Machine Learning Approach for Bottom 40 Percent Households (B40) Poverty Classification

Nor Samsiah Sani, Mariah Abdul Rahman, Azuraliza Abu Bakar, Shahnurbanon Sahran, Hafiz Mohd Sarim

Abstract


Malaysia citizens are categorised into three different income groups which are the Top 20 Percent (T20), Middle 40 Percent (M40), and Bottom 40 Percent (B40). One of the focus areas in the Eleventh Malaysia Plan (11MP) is to elevate the B40 household group towards the middle-income society. Based on recent studies by the World Bank, Malaysia is expected to enter the high-income economy status no later than the year 2024. Thus, it is essential to clarify the B40 population through a predictive classification as a prerequisite towards developing a comprehensive action plan by the government. This paper is aimed at identifying the best machine learning models using Naive Bayes, Decision Tree and k-Nearest Neighbors algorithm for classifying the B40 population. Several data pre-processing task such as data cleaning, feature engineering, normalisation, feature selection: Correlation Attribute, Information Gain Attribute and Symmetrical Uncertainty Attribute and sampling methods using SMOTE has been conducted to the raw dataset to ensure the quality of the training data. Each classifier is then optimized using different tuning parameter with 10-Fold Cross Validation for achieving the optimal values before the performance of the three classifiers are compared to each other. For the experiments, a dataset from National Poverty Data Bank called eKasih obtained from the Society Wellbeing Department, Implementation Coordination Unit of Prime Minister's Department (ICU JPM), consisting of 99,546 households from 3 different states: Johor, Terengganu and Pahang are used to train each of the machine learning model. The experimental results using 10-Fold Cross-Validation method demonstrates that the overall performance of Decision Tree model outperformed the other models and the significance test specified the result is statistically significance.


Keywords


Bottom 40, B40 Classification, Poverty, Decision Tree, k-Nearest Neighbors, Naïve Bayes, Parameter Tuning

Full Text:

PDF

References


EPU, E. P. U. (2013). Tenth Malaysia Plan. Journal of Chemical Information and Modeling, 53(9), 1689–1699. https://doi.org/10.1017/CBO9781107415324.004

Selvaratnam, D. P., Tin, P. B., Bakar, N. A., Idris, N. A. H., & Berma, M. (2017). Social capital accumulation in Malaysia. e-Bangi, 3(1).

Roshaniza, N. A. B. M., & Selvaratnam, D. P. (2015). Gross Domestic Product (GDP) Relationship with Human Development Index (HDI) and Poverty Rate in Malaysia. Prosiding Perkem, 10, 211-217.

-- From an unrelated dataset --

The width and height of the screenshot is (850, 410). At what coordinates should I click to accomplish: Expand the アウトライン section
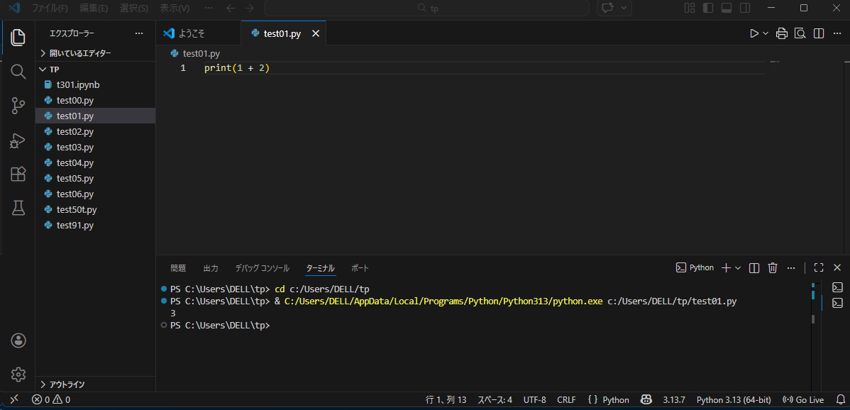click(67, 384)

Ali, A. F. M., Rashid, Z. A., Johari, F., & Aziz, M. R. A. (2015). The effectiveness of Zakat in reducing poverty incident: An analysis in Kelantan, Malaysia. Asian Social Science, 11(21), 355.

Economic Planning Unit. (2015). Eleventh Malaysia Plan : Anchoring Growth on People. Rancangan Malaysia Kesebelas (Eleventh Malaysia Plan) : 2016-2020.

DOSM. (2017). Department of Statistics Malaysia Press Release Report of Household Income and Basic Amenities Survey 2016, (October). Retrieved from https://www.dosm.gov.my/v1/index.php?r=column/pdfPrev&id=RUZ5REwveU1ra1hGL21JWVlPRmU2Zz09

Holliday, J. D., Sani, N., & Willett, P. (2015). Calculation of substructural analysis weights using a genetic algorithm. Journal of Chemical Information and Modeling, 55(2), 214-221.

Sani, N.S. (2017). The Use of Data Fusion on Multiple Substructural Analysis Based GA Runs. J. Appl. Environ. Biol. Sci., 7(2S)30-36, 2017

Rahman, A. H. A., Ariffinv, K. A. Z., Sani, N. S., & Zamzuri, H. (2017). Pedestrian Detection using Triple Laser Range Finders. International Journal of Electrical and Computer Engineering (IJECE), 7(6), 3037-3045.

Pareek, P., & Prema, K. V. (2012). Classifying the population as BPL or non-BPL using Multilayer Neural Network. International Journal of Scientific and Research Publications, 2(1), 2250–3153.

Zakaria, N. H., Hassan, R., Othman, M. R., Zakaria, Z., & Kasim, S. (2017). A Review on Classification of the Urban Poverty Using the Artificial Intelligence Method. Journal of Asian Scientific Research, 7(11), 450.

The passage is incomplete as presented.